■ **TEXTO CITADO**

O Estado de S. Paulo
Com os preços dos alimentos e combustíveis
em alta e o tarifaço da conta de luz mostrando a sua cara, o presidente Jair
Bolsonaro achou por bem recomendar a todos os brasileiros que comprem fuzil,
mesmo que seja caro.
Parece piada de mau gosto, mas não é. É o
presidente falando: “Tem que todo mundo comprar fuzil, pô. Povo armado jamais
será escravizado. Eu sei que custa caro. Aí tem um idiota: ‘Ah, tem que comprar
é feijão’. Cara, se você não quer comprar fuzil, não enche o saco de quem quer
comprar”, disse Bolsonaro numa fala odiosa e desrespeitosa com os brasileiros
que estão penando com os efeitos da inflação.
É a última pérola de uma semana marcada por
declarações de integrantes do governo que sintetizam o estado de desorganização
na condução dos múltiplos problemas mais urgentes do País, como a inflação e a
crise energética, temas que estão deixando o presidente e o governo
ensandecidos.
“Qual o problema agora que a energia vai
ficar um pouco mais cara?”, indagou o ministro Paulo Guedes. “Como gerar
emprego com uma CLT tão rígida?”, questionou Bolsonaro.
“Cadê a grande deterioração fiscal?”, perguntou o presidente do Banco Central, Roberto Campos Neto, que na semana anterior dissera que era impossível controlar a inflação com o fiscal descontrolado. Perguntas cujas respostas teriam de ser dadas por aqueles que estão questionando.

■ **DADOS**
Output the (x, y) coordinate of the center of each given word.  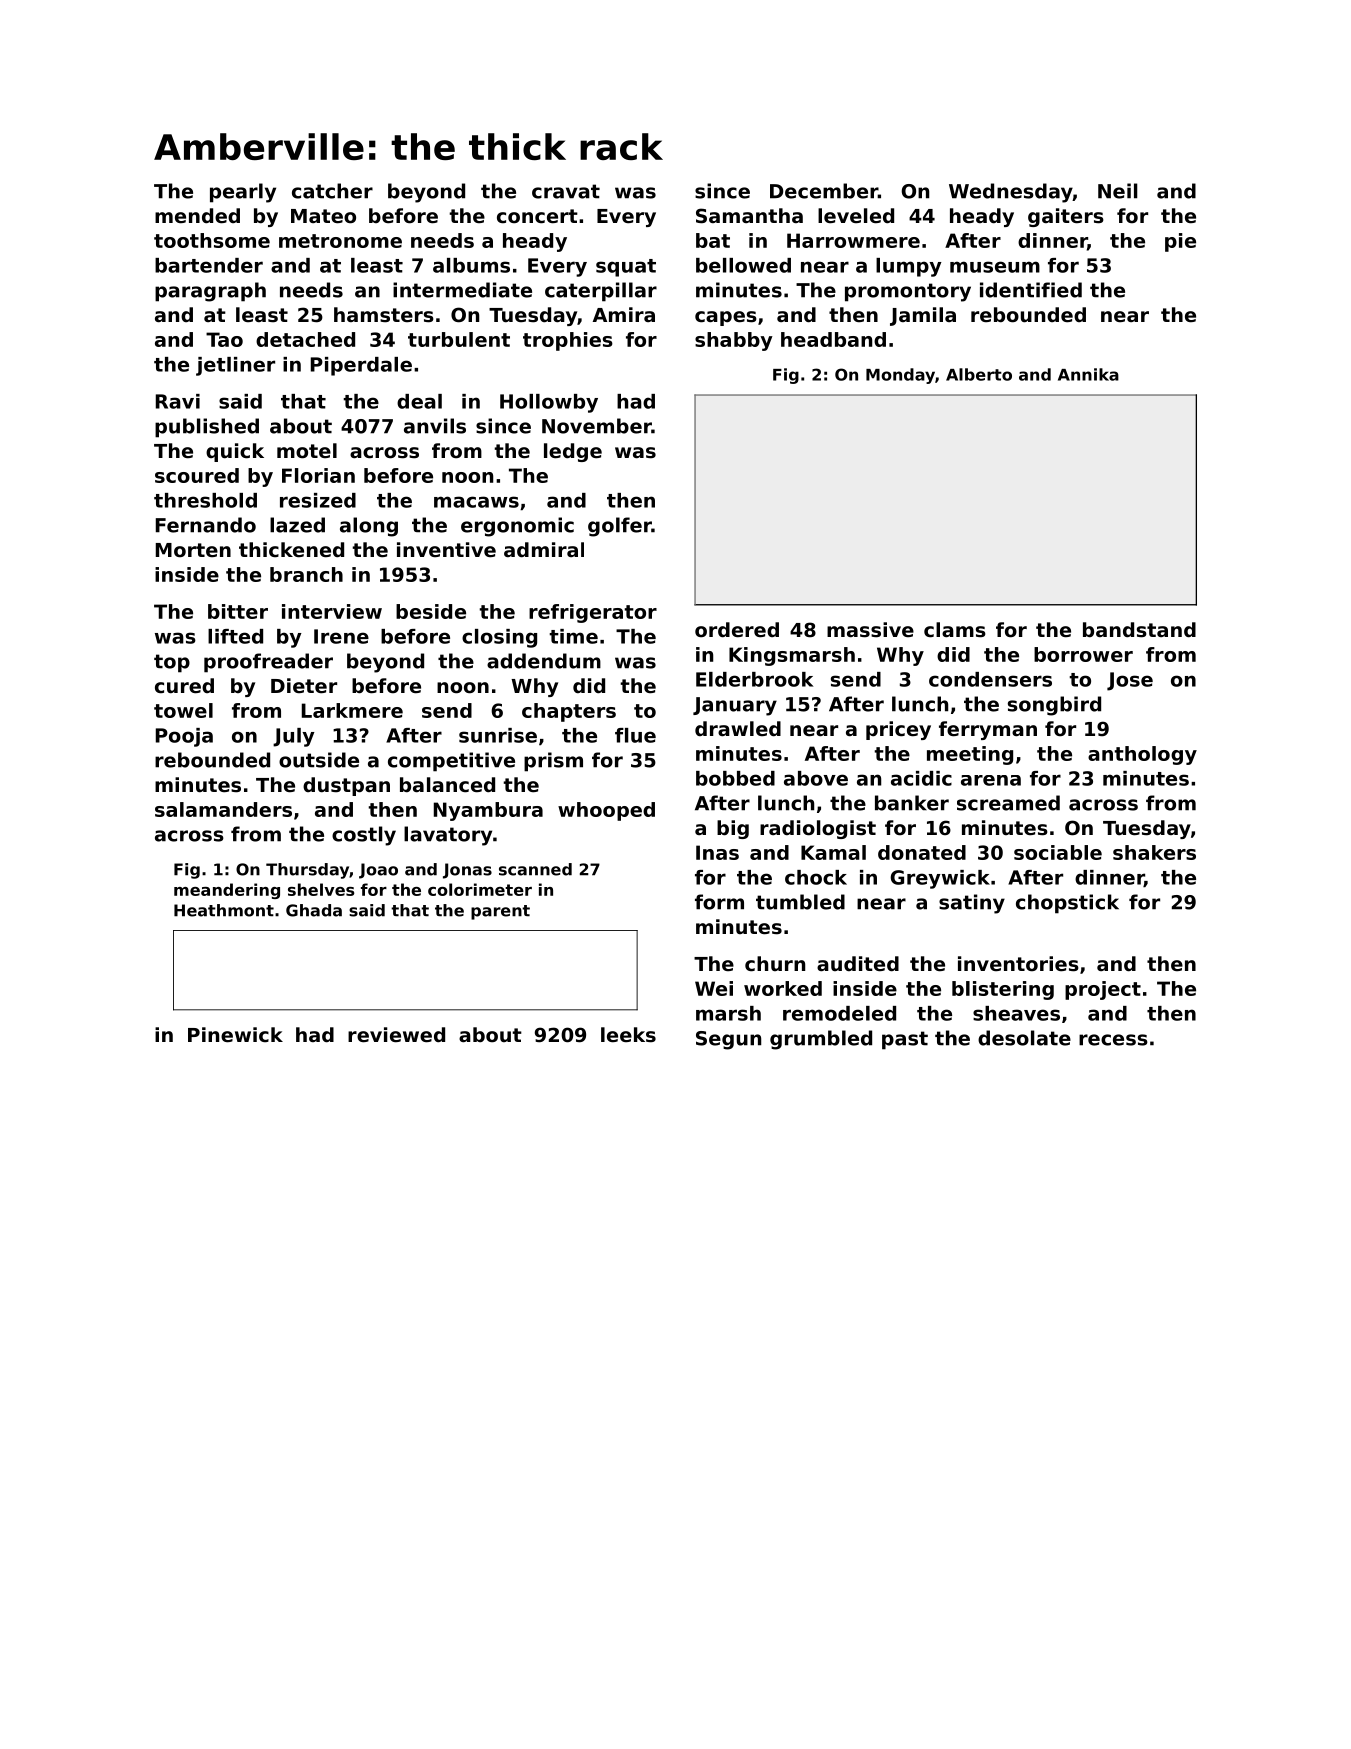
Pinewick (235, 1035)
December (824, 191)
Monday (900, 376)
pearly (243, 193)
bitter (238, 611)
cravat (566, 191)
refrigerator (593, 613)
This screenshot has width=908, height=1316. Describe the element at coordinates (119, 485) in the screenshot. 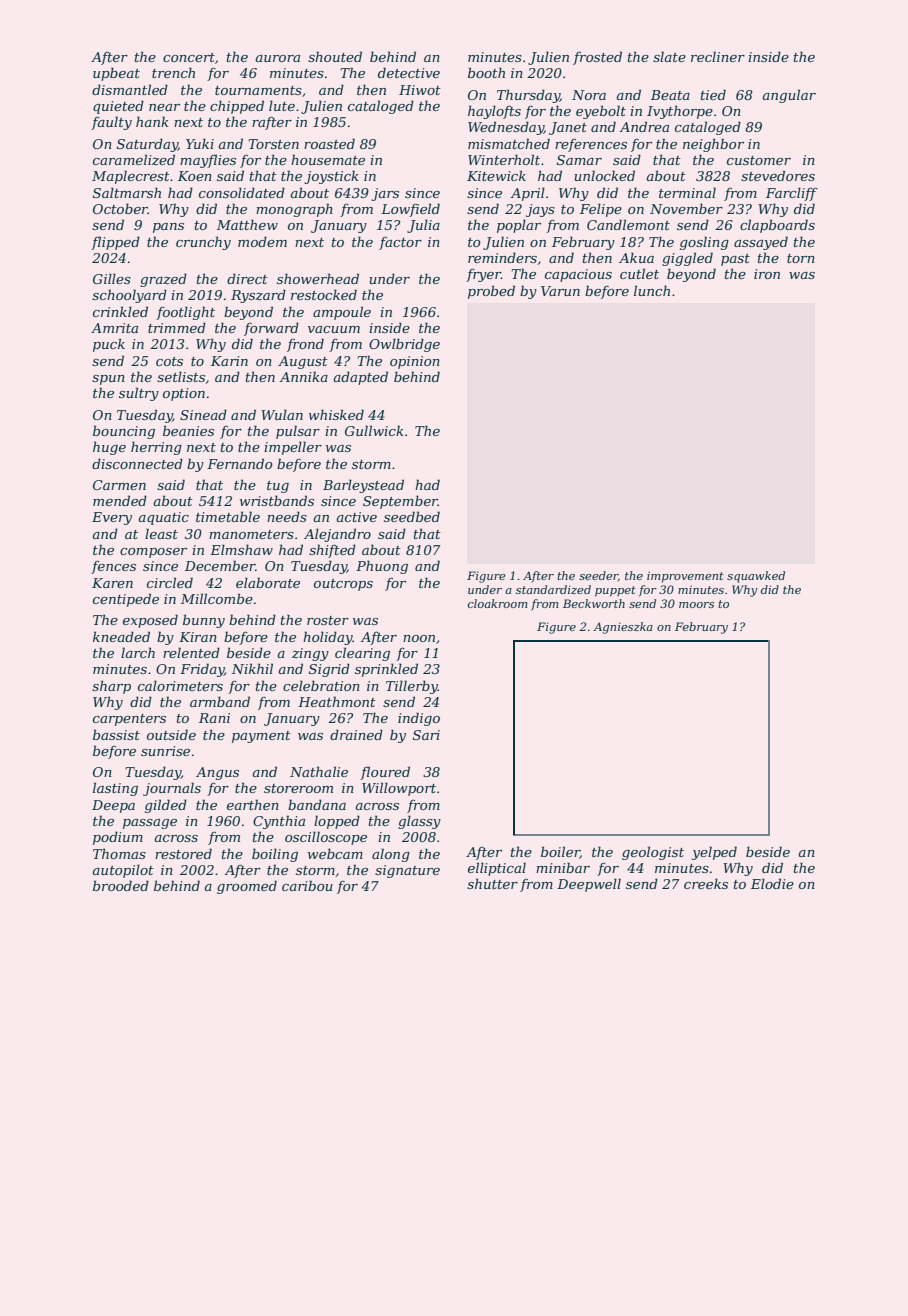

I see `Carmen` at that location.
--
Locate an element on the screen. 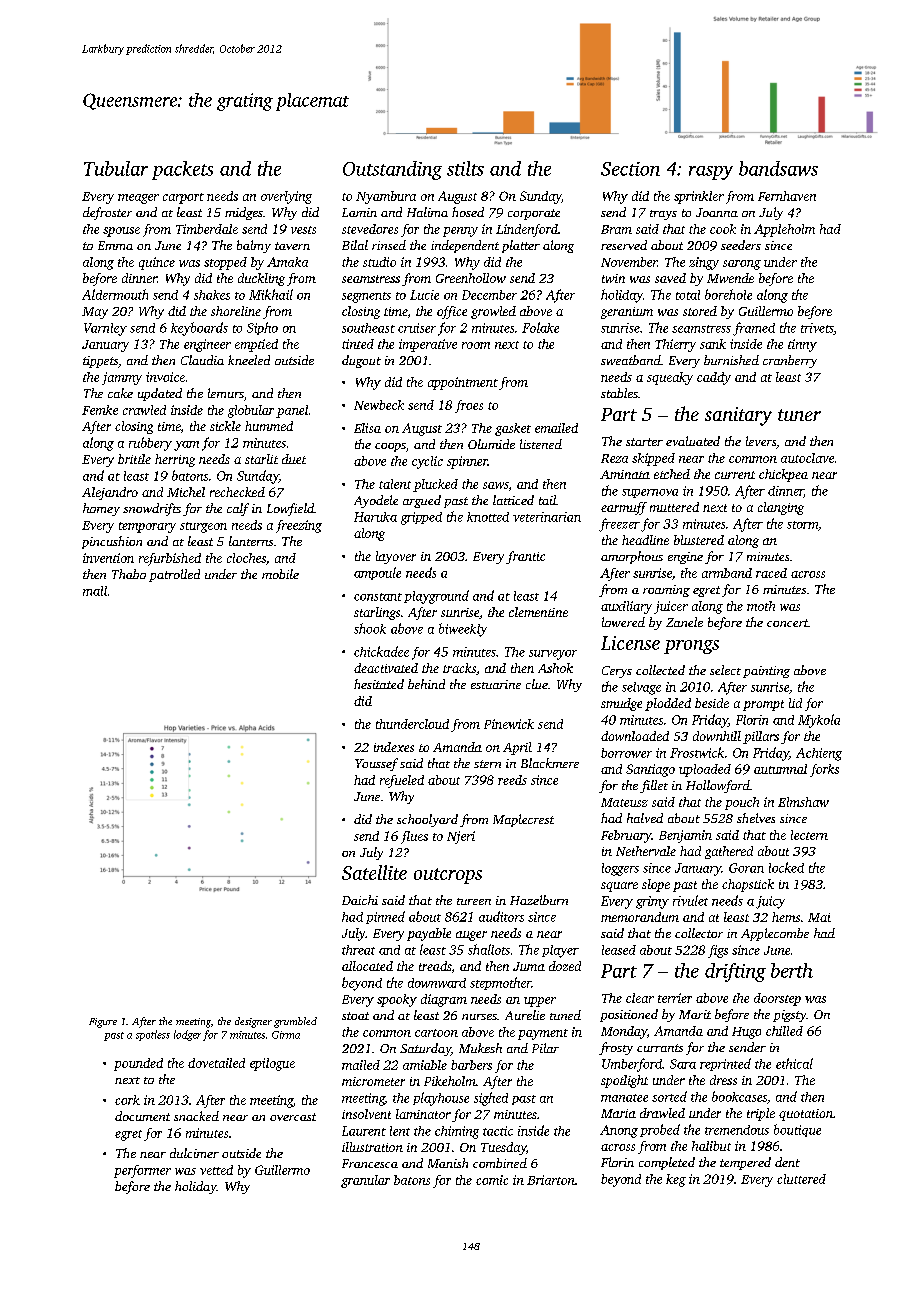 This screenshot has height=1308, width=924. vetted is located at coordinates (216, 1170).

■ **TAREFAS OBRIGATÓRIAS**
**A)** Reescreva o trecho do texto sobre as declarações do governo de “É a última pérola” a “ensandecidos.”, substituindo “ensandecidos” por “desnorteados”.
**B)** Dê continuidade ao texto sobre as declarações do governo a partir do ponto em que ele termina.
Os itens não são necessários para o que se pede.

■ **RESULTADO DE CADA TAREFA**
**A)**
É a última pérola de uma semana marcada por
declarações de integrantes do governo que sintetizam o estado de desorganização
na condução dos múltiplos problemas mais urgentes do País, como a inflação e a
crise energética, temas que estão deixando o presidente e o governo
desnorteados.

**B)**
Campos Neto já suavizou o discurso do
descontrole fiscal porque sua fala desagradou aos seus colegas da equipe
econômica do lado de lá, no Ministério da Economia. Foi lembrado que os dados
das contas públicas melhoraram nos últimos meses, enquanto a inflação acumulada
em 12 meses tem assustado e chegou à marca de dois dígitos em quatro capitais
na prévia de agosto.
A fala do presidente do BC também não foi
bem recebida pela ala política, que viu na declaração uma crítica direta aos
governistas do Centrão, grupo com fama e prática de gastador, mas que está
preocupado com o prejuízo eleitoral de alta de preços persistente.
Campos Neto continua, porém, com excelente
trânsito com o mundo político, que volta e meia elogia seu trabalho no BC em
contraponto ao ministro Guedes, que voltou a ser alvo dos aliados do Centrão.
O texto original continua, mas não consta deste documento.